INPUT DATA:
══════════════════════════════
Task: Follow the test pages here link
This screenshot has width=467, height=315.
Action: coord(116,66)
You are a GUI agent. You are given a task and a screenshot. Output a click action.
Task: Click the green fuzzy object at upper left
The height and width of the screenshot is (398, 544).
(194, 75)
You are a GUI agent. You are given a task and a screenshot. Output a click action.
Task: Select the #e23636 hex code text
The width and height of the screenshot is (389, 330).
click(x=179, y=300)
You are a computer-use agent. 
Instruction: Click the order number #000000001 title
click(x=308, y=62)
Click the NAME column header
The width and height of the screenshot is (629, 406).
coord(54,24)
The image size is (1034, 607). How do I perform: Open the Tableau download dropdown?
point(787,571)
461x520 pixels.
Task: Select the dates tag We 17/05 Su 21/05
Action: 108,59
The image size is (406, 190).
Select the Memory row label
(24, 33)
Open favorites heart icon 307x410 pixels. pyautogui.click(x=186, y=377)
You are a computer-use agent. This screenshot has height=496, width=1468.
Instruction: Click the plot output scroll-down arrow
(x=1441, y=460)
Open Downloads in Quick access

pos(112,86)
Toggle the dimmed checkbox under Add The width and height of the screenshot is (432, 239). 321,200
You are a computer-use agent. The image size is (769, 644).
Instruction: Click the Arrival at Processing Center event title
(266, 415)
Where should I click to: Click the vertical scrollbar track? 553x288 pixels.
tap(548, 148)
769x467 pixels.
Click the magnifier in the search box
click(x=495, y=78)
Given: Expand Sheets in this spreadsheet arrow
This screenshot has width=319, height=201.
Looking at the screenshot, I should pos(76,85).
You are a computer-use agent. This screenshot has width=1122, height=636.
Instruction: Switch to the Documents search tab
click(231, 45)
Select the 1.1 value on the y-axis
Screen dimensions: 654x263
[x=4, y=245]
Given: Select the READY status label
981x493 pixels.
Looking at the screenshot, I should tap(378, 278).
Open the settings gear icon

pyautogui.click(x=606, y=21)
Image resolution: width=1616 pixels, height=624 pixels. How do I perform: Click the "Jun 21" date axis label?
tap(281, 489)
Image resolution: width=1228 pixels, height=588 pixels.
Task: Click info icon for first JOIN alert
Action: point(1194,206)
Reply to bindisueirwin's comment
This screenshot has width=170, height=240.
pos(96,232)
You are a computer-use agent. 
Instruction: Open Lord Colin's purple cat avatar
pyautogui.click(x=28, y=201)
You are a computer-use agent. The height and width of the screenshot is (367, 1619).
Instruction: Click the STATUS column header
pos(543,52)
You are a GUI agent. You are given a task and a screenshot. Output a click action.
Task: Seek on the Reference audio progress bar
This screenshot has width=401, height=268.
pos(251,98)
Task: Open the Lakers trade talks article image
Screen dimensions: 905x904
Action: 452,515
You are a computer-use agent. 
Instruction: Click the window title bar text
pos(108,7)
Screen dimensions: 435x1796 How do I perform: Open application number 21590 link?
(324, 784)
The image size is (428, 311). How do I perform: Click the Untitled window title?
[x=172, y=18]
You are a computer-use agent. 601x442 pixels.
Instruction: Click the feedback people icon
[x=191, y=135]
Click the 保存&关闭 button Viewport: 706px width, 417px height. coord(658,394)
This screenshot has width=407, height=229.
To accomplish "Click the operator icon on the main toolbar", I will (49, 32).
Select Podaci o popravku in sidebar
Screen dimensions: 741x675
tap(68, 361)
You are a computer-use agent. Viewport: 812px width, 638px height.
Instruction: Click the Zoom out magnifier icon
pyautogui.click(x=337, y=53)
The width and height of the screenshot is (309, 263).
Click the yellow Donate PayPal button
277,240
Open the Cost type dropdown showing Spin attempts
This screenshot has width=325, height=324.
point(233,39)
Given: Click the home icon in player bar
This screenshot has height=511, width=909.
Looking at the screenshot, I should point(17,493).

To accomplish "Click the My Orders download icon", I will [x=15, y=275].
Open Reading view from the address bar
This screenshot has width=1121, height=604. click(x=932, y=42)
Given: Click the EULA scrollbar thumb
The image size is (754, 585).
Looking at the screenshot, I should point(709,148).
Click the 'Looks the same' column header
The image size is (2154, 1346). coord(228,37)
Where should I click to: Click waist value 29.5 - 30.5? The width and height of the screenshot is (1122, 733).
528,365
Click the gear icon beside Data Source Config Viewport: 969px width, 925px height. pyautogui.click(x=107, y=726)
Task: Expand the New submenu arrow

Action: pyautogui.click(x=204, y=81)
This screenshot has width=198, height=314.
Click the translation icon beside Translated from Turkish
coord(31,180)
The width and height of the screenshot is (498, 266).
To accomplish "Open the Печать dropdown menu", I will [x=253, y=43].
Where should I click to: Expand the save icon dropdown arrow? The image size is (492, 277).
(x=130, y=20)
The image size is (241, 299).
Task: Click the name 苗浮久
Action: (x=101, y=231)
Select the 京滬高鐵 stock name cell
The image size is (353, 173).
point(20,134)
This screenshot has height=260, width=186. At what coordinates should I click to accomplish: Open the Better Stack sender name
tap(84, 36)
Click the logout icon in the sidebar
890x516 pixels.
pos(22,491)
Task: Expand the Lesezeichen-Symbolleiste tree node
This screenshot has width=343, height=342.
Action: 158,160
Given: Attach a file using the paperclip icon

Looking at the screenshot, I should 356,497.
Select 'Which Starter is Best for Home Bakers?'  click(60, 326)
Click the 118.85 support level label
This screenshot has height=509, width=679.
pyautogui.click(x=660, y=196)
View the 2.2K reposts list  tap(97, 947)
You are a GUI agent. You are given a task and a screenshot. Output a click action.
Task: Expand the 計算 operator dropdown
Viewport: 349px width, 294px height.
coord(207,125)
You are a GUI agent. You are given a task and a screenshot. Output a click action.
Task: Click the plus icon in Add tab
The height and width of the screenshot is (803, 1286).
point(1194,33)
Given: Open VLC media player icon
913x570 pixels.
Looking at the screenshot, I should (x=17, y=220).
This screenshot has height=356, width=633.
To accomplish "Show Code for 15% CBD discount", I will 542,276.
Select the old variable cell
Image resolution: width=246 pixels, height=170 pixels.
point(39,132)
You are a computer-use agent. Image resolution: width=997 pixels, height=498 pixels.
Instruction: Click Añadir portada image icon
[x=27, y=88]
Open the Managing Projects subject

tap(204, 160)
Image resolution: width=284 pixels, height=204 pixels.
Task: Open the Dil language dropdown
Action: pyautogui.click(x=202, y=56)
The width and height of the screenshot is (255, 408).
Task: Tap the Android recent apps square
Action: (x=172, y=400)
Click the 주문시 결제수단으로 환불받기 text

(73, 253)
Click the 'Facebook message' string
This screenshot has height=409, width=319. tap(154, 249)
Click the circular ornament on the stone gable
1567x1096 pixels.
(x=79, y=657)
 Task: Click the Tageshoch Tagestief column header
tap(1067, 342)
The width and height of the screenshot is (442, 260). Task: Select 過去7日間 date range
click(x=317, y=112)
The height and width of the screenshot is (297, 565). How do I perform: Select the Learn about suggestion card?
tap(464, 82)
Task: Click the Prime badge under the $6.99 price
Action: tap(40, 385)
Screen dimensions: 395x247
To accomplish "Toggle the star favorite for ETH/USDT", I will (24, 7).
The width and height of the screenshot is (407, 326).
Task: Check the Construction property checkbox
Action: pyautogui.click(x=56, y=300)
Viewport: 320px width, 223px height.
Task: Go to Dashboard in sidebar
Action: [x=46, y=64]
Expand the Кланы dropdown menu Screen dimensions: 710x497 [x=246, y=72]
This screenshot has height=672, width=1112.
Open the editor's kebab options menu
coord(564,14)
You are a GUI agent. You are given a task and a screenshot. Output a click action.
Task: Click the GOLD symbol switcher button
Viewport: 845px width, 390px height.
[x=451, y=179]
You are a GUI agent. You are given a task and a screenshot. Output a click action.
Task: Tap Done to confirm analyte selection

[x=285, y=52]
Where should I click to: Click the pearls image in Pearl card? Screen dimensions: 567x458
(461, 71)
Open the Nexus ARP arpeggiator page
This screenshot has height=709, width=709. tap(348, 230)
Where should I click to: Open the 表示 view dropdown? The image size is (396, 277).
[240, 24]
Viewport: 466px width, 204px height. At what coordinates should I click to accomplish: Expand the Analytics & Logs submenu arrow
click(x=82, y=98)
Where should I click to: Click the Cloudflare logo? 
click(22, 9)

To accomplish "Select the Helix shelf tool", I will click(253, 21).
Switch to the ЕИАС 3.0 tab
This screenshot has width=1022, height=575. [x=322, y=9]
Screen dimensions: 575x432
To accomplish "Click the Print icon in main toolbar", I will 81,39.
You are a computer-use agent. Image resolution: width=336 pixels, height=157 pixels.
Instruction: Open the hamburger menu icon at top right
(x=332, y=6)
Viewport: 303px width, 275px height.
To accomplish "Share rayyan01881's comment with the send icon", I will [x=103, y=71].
══════════════════════════════
Retype exactly the lines above, from the one with "Task: Expand the 計算 operator dropdown" through the one with "This screenshot has height=356, width=633.", inclusive.

ANSWER BOX:
Task: Expand the 計算 operator dropdown
Viewport: 349px width, 294px height.
coord(207,125)
You are a GUI agent. You are given a task and a screenshot. Output a click action.
Task: Click the plus icon in Add tab
The height and width of the screenshot is (803, 1286).
point(1194,33)
Given: Open VLC media player icon
913x570 pixels.
Looking at the screenshot, I should (x=17, y=220).
This screenshot has height=356, width=633.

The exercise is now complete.